§ Information given

+-------+

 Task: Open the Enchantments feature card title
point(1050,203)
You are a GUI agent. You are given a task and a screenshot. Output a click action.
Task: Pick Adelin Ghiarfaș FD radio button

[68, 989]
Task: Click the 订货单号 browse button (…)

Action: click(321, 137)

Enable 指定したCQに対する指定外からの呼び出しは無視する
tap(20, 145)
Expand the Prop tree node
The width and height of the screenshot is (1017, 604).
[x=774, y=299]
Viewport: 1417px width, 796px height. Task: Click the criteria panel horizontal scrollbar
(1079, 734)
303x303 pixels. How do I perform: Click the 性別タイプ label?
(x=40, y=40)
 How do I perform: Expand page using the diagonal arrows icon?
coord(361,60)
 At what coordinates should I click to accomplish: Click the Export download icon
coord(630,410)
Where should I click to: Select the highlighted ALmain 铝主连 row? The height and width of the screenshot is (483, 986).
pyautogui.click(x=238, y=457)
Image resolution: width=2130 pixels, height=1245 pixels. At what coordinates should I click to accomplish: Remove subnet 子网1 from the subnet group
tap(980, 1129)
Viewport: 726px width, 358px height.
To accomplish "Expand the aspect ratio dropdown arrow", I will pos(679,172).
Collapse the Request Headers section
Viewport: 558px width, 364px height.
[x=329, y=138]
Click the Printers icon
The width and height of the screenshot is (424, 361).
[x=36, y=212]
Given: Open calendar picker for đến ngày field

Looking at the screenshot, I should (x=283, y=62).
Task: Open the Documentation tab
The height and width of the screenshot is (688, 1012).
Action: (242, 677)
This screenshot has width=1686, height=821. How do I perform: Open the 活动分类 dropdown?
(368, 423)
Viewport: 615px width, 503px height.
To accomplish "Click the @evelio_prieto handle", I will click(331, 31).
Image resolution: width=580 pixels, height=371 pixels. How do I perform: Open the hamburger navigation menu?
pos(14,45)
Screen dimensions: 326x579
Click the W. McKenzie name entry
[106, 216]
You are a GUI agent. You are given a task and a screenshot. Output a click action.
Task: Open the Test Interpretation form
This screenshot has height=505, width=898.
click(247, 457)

+-------+

§ Exercise objective
Starting at the line that has "Image resolution: width=580" and continuing through the end of the entries, rewrite those lines with "hamburger" renamed to "main", leaving everything else as it is.

§ The solution
Image resolution: width=580 pixels, height=371 pixels. How do I perform: Open the main navigation menu?
pos(14,45)
Screen dimensions: 326x579
Click the W. McKenzie name entry
[106, 216]
You are a GUI agent. You are given a task and a screenshot. Output a click action.
Task: Open the Test Interpretation form
This screenshot has height=505, width=898.
click(247, 457)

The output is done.